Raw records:
◆ ◆ ◆ ◆ ◆

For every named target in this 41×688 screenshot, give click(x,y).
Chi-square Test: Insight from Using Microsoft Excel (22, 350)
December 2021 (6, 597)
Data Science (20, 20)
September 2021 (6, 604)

◆ ◆ ◆ ◆ ◆

• EXERCISE REQUIREMENTS
Arrange the lines of data above as a numbered list, leaving out any blank lines.

• TASK ANSWER
1. For every named target in this 41×688 screenshot, give click(x,y).
2. Chi-square Test: Insight from Using Microsoft Excel (22, 350)
3. December 2021 (6, 597)
4. Data Science (20, 20)
5. September 2021 (6, 604)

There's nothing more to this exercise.